Wednesday, October 22, 2003
"AS YOU KNOW, IN MY CASE . . . " I happened across a Donga Ilbo editorial that begins like this:
In Korea, we have the most beautifully tinted autumn leaves in the world. The leaves turn to the most brilliant colors during weather in which the temperature does not fall below zero and in which the temperature difference between the day and night is at its largest. The Korean autumn is like this. Just around the time that we see all those beautifully tinted and shaded colors in the mountains, the northwest wind blows in from the Chinese continent and makes the matching sky clearer and higher.One could, of course, quibble with this. Sure, Korean autumn leaves are nice, but "the most beautifully tinted autumn leaves in the world"? Folks in Vermont and who knows where else might beg to differ. My general reaction, though, is one of nostalgia.

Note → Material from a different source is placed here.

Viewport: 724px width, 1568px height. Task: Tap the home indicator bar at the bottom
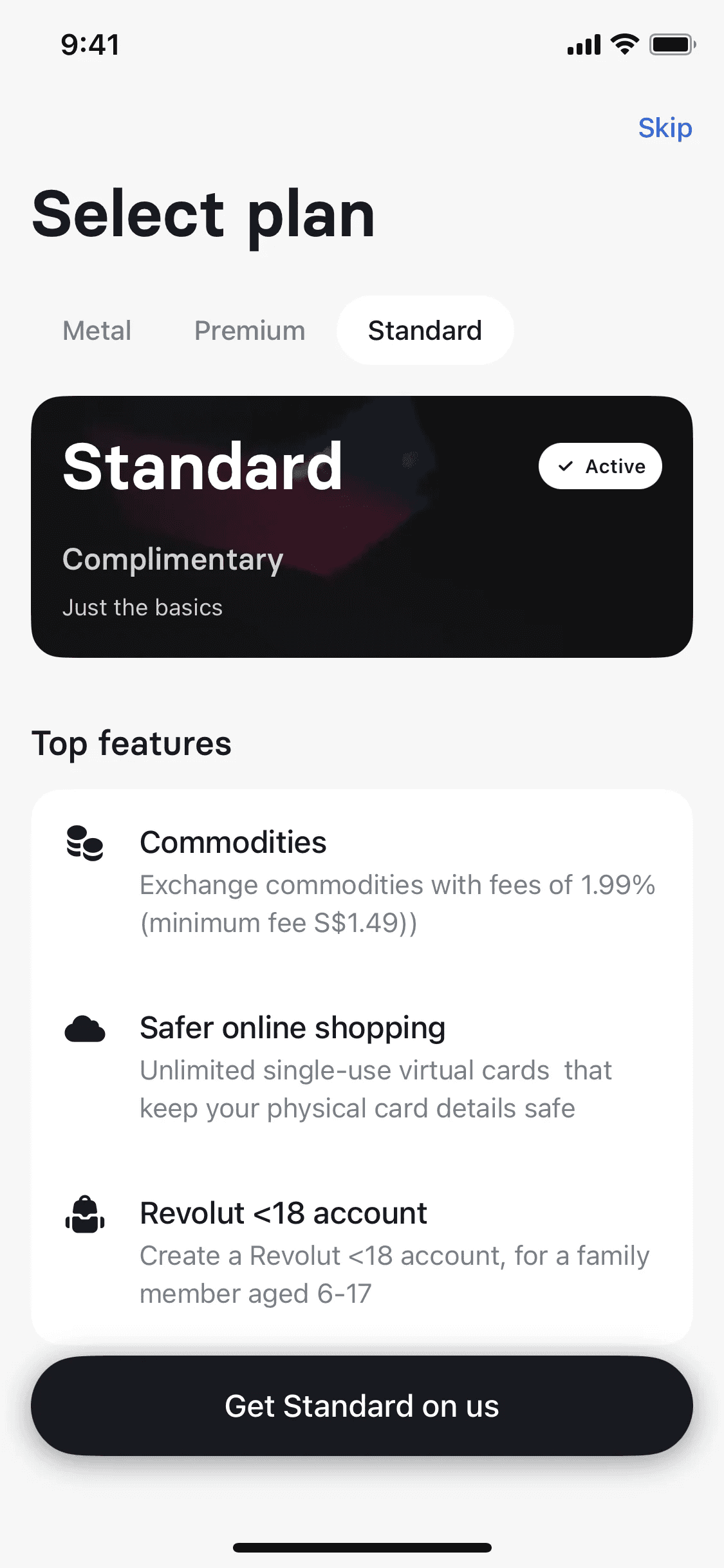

I can't count how many times in 1980's knocking Province I encountered an earnest young Korean student who wanted to practice their Enlgish. Almost invariably they began with a discourse on Korea, one that came straight out of their middle school introductory English textbook.
I would like to introduce my country to you.And on and on it would go. South Korea is far more cosmopolitan and jaded now. Almost no one approaches me in Seoul to practice their English. I'm glad to see that love of that most beautiful of the four distinct seasons still remains.
As you know, in our case, Korea has four distinct seasons: spring, summer, fall and winter.